Les Etats-Uniens pourront-ils jamais renoncer volontairement à leurs 4x4, à leurs hamburgers, à leurs énormes manoirs de banlieue et à leurs sacro-saintes pelouses? Surprise : la bonne nouvelle nous vient du passé. Dans les années 1940, leurs aînés (parents ou grand-parents) combattaient simultanément le fascisme à l'étranger et le gaspillage chez eux. Mes parents, leurs voisins, et des millions d'autres Américains laissaient la voiture au garage pour se rendre au travail à vélo, retournaient leur pelouse pour planter des choux, recyclaient les tubes de dentifrice et l'huile de cuisson, prêtaient bénévolement leurs services aux crèches et aux centres de l'United Service Organization, offraient le gîte et le couvert à des inconnus, et s'efforçaient consciencieusement de réduire leur consommation et d'éviter le gaspillage inutile. La Seconde Guerre mondiale donna ainsi lieu à la plus grande expérience d'écologie populaire de l'histoire des États-Unis.
Lessing Rosenwald, le directeur du Bureau pour la conservation des matériaux industriels, exhortait ses compatriotes à passer d'une économie de gaspillage – et on connaît les habitudes de ce pays en matière de gaspillage – à une économie de préservation. Une majorité de civils répondit à l'appel, certains à contrecoeur, beaucoup avec enthousiasme.

▶ [Travail demandé]:
1. Recopiez le passage du texte qui commence à « Lessing Rosenwald, le » et se termine à « beaucoup avec enthousiasme. ».
2. Répondez d'après le texte :
(a) Quel poste occupait Lessing Rosenwald ?
(b) Quels produits les Américains recyclaient-ils dans les années 1940 ?
(c) Comment une majorité de civils répondit-elle à l'appel ?

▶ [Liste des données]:
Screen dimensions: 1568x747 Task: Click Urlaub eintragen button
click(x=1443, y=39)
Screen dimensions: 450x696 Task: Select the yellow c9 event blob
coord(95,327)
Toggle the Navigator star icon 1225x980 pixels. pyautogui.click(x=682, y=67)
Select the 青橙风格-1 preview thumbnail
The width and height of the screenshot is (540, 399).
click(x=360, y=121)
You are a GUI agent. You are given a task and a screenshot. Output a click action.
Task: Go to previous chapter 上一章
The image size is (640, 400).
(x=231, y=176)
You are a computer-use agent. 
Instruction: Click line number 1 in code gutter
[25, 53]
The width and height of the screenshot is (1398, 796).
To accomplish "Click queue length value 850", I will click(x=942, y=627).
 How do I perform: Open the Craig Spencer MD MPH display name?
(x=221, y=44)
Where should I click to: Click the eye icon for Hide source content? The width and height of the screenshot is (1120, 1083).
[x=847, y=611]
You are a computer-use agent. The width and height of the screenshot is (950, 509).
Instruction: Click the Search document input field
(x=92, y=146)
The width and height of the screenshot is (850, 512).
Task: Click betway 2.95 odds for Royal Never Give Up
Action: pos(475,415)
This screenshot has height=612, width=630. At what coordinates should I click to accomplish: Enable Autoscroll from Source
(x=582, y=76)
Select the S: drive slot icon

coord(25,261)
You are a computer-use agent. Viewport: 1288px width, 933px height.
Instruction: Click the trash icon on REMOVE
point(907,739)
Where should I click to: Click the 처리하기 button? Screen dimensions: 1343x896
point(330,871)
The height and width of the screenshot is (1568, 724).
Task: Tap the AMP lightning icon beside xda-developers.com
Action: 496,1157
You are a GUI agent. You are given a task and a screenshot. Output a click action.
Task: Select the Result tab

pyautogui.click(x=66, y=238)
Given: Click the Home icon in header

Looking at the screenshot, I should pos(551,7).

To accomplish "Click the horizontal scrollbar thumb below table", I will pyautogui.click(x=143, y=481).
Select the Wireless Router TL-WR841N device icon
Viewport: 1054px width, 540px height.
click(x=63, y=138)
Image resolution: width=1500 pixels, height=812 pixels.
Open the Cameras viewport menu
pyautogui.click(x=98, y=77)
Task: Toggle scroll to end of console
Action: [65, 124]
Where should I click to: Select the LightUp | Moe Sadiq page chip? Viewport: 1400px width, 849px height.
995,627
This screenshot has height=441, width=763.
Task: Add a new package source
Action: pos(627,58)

▶ [Réponses par consigne]:
1.
Lessing Rosenwald, le directeur du Bureau pour la conservation des matériaux industriels, exhortait ses compatriotes à passer d'une économie de gaspillage – et on connaît les habitudes de ce pays en matière de gaspillage – à une économie de préservation. Une majorité de civils répondit à l'appel, certains à contrecoeur, beaucoup avec enthousiasme.

2.
(a) Directeur du Bureau pour la conservation des matériaux industriels.
(b) Les tubes de dentifrice et l'huile de cuisson.
(c) Certains à contrecoeur, beaucoup avec enthousiasme.